### Source material
- - -
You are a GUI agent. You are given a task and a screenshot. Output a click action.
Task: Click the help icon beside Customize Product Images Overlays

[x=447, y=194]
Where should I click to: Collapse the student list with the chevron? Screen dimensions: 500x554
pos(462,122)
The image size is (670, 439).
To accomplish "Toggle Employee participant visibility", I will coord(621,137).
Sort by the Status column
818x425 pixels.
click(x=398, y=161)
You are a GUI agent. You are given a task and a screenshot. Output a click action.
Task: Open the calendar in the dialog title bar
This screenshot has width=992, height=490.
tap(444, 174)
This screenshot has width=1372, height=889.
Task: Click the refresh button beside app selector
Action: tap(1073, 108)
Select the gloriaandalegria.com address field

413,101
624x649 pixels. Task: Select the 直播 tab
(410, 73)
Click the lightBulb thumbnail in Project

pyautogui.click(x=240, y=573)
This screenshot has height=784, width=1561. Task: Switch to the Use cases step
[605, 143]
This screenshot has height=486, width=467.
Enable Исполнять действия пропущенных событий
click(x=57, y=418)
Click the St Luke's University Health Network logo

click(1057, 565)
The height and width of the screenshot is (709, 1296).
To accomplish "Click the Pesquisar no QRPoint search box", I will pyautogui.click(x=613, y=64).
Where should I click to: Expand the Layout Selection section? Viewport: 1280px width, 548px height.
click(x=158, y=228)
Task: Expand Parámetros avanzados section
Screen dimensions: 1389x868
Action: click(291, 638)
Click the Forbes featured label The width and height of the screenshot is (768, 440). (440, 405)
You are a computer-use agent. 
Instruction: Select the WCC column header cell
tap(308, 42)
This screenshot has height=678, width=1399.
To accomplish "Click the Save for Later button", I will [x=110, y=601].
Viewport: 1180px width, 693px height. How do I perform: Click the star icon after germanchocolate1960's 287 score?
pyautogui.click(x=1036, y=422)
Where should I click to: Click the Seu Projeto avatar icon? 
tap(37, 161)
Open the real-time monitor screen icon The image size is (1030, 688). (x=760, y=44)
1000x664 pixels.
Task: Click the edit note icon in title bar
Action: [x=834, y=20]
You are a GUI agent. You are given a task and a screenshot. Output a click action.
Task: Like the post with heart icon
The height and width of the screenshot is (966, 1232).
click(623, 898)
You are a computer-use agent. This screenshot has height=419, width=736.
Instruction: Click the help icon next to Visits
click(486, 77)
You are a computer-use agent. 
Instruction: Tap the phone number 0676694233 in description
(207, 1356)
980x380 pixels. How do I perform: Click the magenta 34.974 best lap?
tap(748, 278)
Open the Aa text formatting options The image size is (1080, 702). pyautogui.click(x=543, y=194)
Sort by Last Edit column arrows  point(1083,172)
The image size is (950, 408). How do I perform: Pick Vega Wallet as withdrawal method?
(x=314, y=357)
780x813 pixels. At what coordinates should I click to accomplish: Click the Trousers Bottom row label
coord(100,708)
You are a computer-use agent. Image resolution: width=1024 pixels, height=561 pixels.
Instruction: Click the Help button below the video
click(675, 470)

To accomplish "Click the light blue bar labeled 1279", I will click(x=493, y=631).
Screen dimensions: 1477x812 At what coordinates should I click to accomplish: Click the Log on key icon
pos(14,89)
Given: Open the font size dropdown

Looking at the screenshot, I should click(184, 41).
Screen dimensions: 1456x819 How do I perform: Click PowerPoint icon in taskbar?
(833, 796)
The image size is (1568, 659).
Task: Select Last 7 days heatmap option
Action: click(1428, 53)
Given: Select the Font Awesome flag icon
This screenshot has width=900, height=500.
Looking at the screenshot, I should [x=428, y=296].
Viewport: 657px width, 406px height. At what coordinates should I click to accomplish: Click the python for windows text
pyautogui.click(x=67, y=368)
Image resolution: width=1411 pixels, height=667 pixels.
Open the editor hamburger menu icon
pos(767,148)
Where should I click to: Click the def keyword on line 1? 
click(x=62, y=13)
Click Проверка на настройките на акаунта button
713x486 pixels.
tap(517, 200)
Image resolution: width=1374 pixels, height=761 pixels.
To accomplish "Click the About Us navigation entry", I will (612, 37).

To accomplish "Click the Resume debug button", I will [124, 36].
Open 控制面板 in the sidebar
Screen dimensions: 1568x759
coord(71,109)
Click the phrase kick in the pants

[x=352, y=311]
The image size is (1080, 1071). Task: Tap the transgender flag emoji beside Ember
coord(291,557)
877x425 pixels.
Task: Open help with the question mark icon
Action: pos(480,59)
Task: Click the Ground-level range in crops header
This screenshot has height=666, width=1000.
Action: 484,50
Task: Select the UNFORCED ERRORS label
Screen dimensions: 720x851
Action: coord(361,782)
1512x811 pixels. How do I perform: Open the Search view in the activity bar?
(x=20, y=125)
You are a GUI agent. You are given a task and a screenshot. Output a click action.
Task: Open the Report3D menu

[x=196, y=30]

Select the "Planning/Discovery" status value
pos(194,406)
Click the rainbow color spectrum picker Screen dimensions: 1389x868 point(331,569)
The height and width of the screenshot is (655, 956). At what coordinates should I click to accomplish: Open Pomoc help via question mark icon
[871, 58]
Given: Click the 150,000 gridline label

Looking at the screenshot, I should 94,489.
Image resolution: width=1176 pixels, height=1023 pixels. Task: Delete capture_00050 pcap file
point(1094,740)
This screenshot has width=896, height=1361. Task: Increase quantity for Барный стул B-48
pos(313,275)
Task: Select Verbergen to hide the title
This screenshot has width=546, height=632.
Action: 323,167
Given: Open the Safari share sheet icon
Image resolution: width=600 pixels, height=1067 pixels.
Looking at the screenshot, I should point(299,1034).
- - -
### What the task requires
Write the material out once more, keeping each line exact.

### Written solution
You are a GUI agent. You are given a task and a screenshot. Output a click action.
Task: Click the help icon beside Customize Product Images Overlays

[x=447, y=194]
Where should I click to: Collapse the student list with the chevron? Screen dimensions: 500x554
pos(462,122)
The image size is (670, 439).
To accomplish "Toggle Employee participant visibility", I will coord(621,137).
Sort by the Status column
818x425 pixels.
click(x=398, y=161)
You are a GUI agent. You are given a task and a screenshot. Output a click action.
Task: Open the calendar in the dialog title bar
This screenshot has width=992, height=490.
tap(444, 174)
This screenshot has width=1372, height=889.
Task: Click the refresh button beside app selector
Action: tap(1073, 108)
Select the gloriaandalegria.com address field

413,101
624x649 pixels. Task: Select the 直播 tab
(410, 73)
Click the lightBulb thumbnail in Project

pyautogui.click(x=240, y=573)
This screenshot has height=784, width=1561. Task: Switch to the Use cases step
[605, 143]
This screenshot has height=486, width=467.
Enable Исполнять действия пропущенных событий
click(x=57, y=418)
Click the St Luke's University Health Network logo

click(1057, 565)
The height and width of the screenshot is (709, 1296).
To accomplish "Click the Pesquisar no QRPoint search box", I will pyautogui.click(x=613, y=64).
Where should I click to: Expand the Layout Selection section? Viewport: 1280px width, 548px height.
click(x=158, y=228)
Task: Expand Parámetros avanzados section
Screen dimensions: 1389x868
Action: click(291, 638)
Click the Forbes featured label The width and height of the screenshot is (768, 440). (440, 405)
You are a computer-use agent. 
Instruction: Select the WCC column header cell
tap(308, 42)
This screenshot has height=678, width=1399.
To accomplish "Click the Save for Later button", I will [x=110, y=601].
Viewport: 1180px width, 693px height. How do I perform: Click the star icon after germanchocolate1960's 287 score?
pyautogui.click(x=1036, y=422)
Where should I click to: Click the Seu Projeto avatar icon? 
tap(37, 161)
Open the real-time monitor screen icon The image size is (1030, 688). (x=760, y=44)
1000x664 pixels.
Task: Click the edit note icon in title bar
Action: [x=834, y=20]
You are a GUI agent. You are given a task and a screenshot. Output a click action.
Task: Like the post with heart icon
The height and width of the screenshot is (966, 1232).
click(623, 898)
You are a computer-use agent. This screenshot has height=419, width=736.
Instruction: Click the help icon next to Visits
click(486, 77)
You are a computer-use agent. 
Instruction: Tap the phone number 0676694233 in description
(207, 1356)
980x380 pixels. How do I perform: Click the magenta 34.974 best lap?
tap(748, 278)
Open the Aa text formatting options The image size is (1080, 702). pyautogui.click(x=543, y=194)
Sort by Last Edit column arrows  point(1083,172)
The image size is (950, 408). How do I perform: Pick Vega Wallet as withdrawal method?
(x=314, y=357)
780x813 pixels. At what coordinates should I click to accomplish: Click the Trousers Bottom row label
coord(100,708)
You are a computer-use agent. Image resolution: width=1024 pixels, height=561 pixels.
Instruction: Click the Help button below the video
click(675, 470)

To accomplish "Click the light blue bar labeled 1279", I will click(x=493, y=631).
Screen dimensions: 1477x812 At what coordinates should I click to accomplish: Click the Log on key icon
pos(14,89)
Given: Open the font size dropdown

Looking at the screenshot, I should click(184, 41).
Screen dimensions: 1456x819 How do I perform: Click PowerPoint icon in taskbar?
(833, 796)
The image size is (1568, 659).
Task: Select Last 7 days heatmap option
Action: click(1428, 53)
Given: Select the Font Awesome flag icon
This screenshot has width=900, height=500.
Looking at the screenshot, I should [x=428, y=296].
Viewport: 657px width, 406px height. At what coordinates should I click to accomplish: Click the python for windows text
pyautogui.click(x=67, y=368)
Image resolution: width=1411 pixels, height=667 pixels.
Open the editor hamburger menu icon
pos(767,148)
Where should I click to: Click the def keyword on line 1? 
click(x=62, y=13)
Click Проверка на настройките на акаунта button
713x486 pixels.
tap(517, 200)
Image resolution: width=1374 pixels, height=761 pixels.
To accomplish "Click the About Us navigation entry", I will (612, 37).

To accomplish "Click the Resume debug button", I will [124, 36].
Open 控制面板 in the sidebar
Screen dimensions: 1568x759
coord(71,109)
Click the phrase kick in the pants

[x=352, y=311]
The image size is (1080, 1071). Task: Tap the transgender flag emoji beside Ember
coord(291,557)
877x425 pixels.
Task: Open help with the question mark icon
Action: pos(480,59)
Task: Click the Ground-level range in crops header
This screenshot has height=666, width=1000.
Action: 484,50
Task: Select the UNFORCED ERRORS label
Screen dimensions: 720x851
Action: coord(361,782)
1512x811 pixels. How do I perform: Open the Search view in the activity bar?
(x=20, y=125)
You are a GUI agent. You are given a task and a screenshot. Output a click action.
Task: Open the Report3D menu

[x=196, y=30]

Select the "Planning/Discovery" status value
pos(194,406)
Click the rainbow color spectrum picker Screen dimensions: 1389x868 point(331,569)
The height and width of the screenshot is (655, 956). At what coordinates should I click to accomplish: Open Pomoc help via question mark icon
[871, 58]
Given: Click the 150,000 gridline label

Looking at the screenshot, I should 94,489.
Image resolution: width=1176 pixels, height=1023 pixels. Task: Delete capture_00050 pcap file
point(1094,740)
This screenshot has width=896, height=1361. Task: Increase quantity for Барный стул B-48
pos(313,275)
Task: Select Verbergen to hide the title
This screenshot has width=546, height=632.
Action: 323,167
Given: Open the Safari share sheet icon
Image resolution: width=600 pixels, height=1067 pixels.
Looking at the screenshot, I should point(299,1034).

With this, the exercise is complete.